We identify the top 3 arrondissements by unique accident count and then determine the top 3 high-accident streets in each.

In [None]:
# Count unique accidents per arrondissement
accidents_per_arr = df.groupby('arrondissement')['accident_ID'].nunique().sort_values(ascending=False)
top_3_arr = accidents_per_arr.head(3)

print("Top 3 arrondissements with highest accident counts:")
display(top_3_arr)

# Clean street names for clarity
def clean_street_name(address_series):
    return (address_series
            .str.upper()
            .str.replace(r'\bBD\b', 'BOULEVARD', regex=True)
            .str.replace(r'\bRTE\b', 'ROUTE', regex=True)
            .str.replace(r'\bAV\b', 'AVENUE', regex=True))

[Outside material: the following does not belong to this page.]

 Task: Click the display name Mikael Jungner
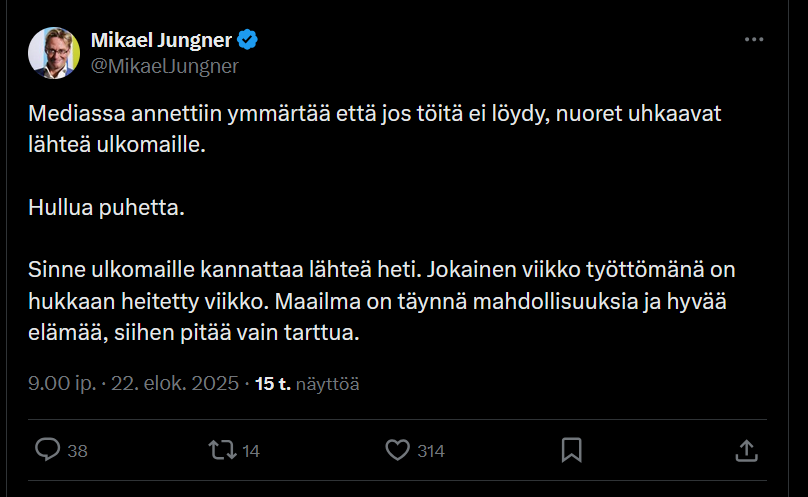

df['clean_address'] = clean_street_name(df['address'])

# For each top arrondissement, find the top 3 streets by accident count
top_streets = {}
for arr in top_3_arr.index:
    mask = (df['arrondissement'] == arr)
    street_counts = df[mask].groupby('clean_address')['accident_ID'].nunique().sort_values(ascending=False)
    top_streets[arr] = street_counts.head(3)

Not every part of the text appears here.